- Extract -
══════════
If you have been accused of a crime or convicted of a minor offense in Ohio, you can still suffer unduly harsh repercussions for having a criminal record for years afterwards. That’s why the processes of expungement and record sealing exist. When your record is sealed or expunged, the public can no longer find evidence of your criminal history and you will be permitted to honestly answer no to any questions about your record.

Unfortunately, some people don’t take advantage of this opportunity, as the process can be daunting if you don’t know what to do. In actuality, though, it is a fairly straightforward procedure that will give you benefits for years to come. With the help of a Columbus criminal lawyer, you will need to do the following five steps.

  1. Ensure you are eligible. Generally, you can qualify if it was your first offense. You can only qualify if the crime was non-violent. Some drug or alcohol-related crimes can also be expunged after treatment. Talk to an attorney about you specific case to see if your exact case qualifies.
  2. File a motion with the sentencing court where you were convicted. An attorney will be able to draft a simple motion based on the specifics of your case. If you were declared not guilty or your case was dismissed and you are looking to have your record sealed, the motion will need to be filed in the court where the case was resolved.
══════════
- Data lines -
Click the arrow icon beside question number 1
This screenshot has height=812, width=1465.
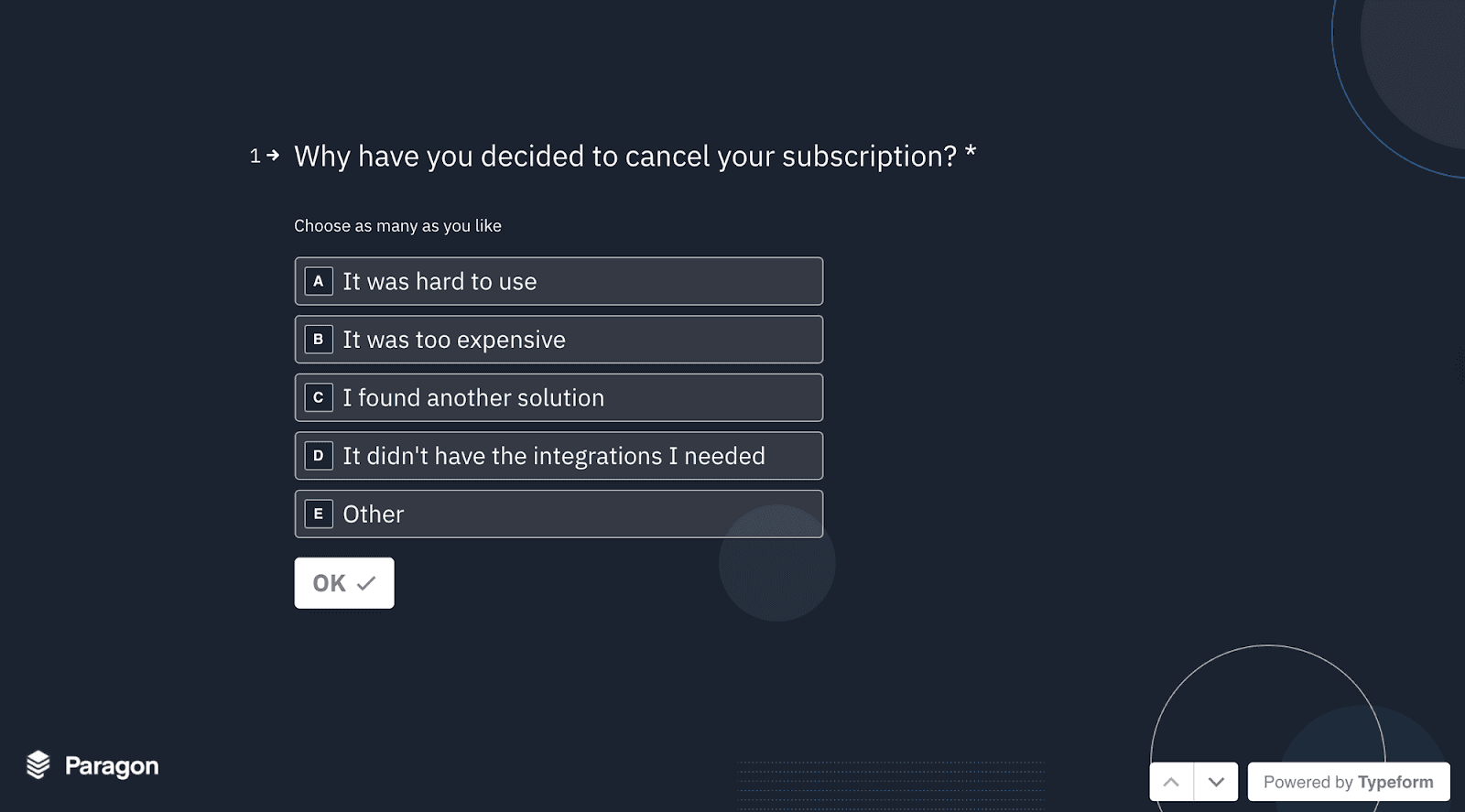[x=273, y=156]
══════════
- Things to do -
(A) Answer these questions about the text on Ohio record sealing:
(i) Once a record is sealed or expunged, how may a person answer questions about that record?
(ii) How many steps does the text say a person will need to take?
(iii) Where must the motion be filed when the person was declared not guilty or the case was dismissed?
(B) Could you carry the text on Ohio record sealing forward from its last sentence?
Nothing in the material is required here.

- Answers given -
(A)
(i) They may honestly answer no.
(ii) Five.
(iii) In the court where the case was resolved.

(B)
  3. Attend a hearing for Sealing of the Record. At this hearing, the judge will weigh the merits of your application for expungement or record sealing. The prosecutor may raise their objections to an issuance of the expungement during or before this hearing. If there are objections, they will be dealt with at the hearing.
  4. Get a ruling on your application for expungement and sealing of record. The judge has the discretion to grant or deny your application for expungement based on the evidence and arguments presented at the hearing. The judge will ultimately determine a ruling based on each individual case. Usually, the final decision is issued the same day.
  5. Get a signed Entry or Order of Expungement and Sealing of Record. If the judge approves your application, the court will issue an Entry or Order of Expungement and Sealing of Record. This will be forwarded to all governmental agencies with records of the case, requiring them to seal all documents and information about the record from public view. This immediately restores your rights as if the charges or conviction never occurred.

As you can see, the process is not very long or difficult. Generally, you should be approved, so long as you are not automatically excluded by law and all the motions, filings, and arguments are done correctly. For this reason, it may be in your interest to get the help of an experienced Ohio criminal attorney who will be able to ensure you don’t make any costly mistakes.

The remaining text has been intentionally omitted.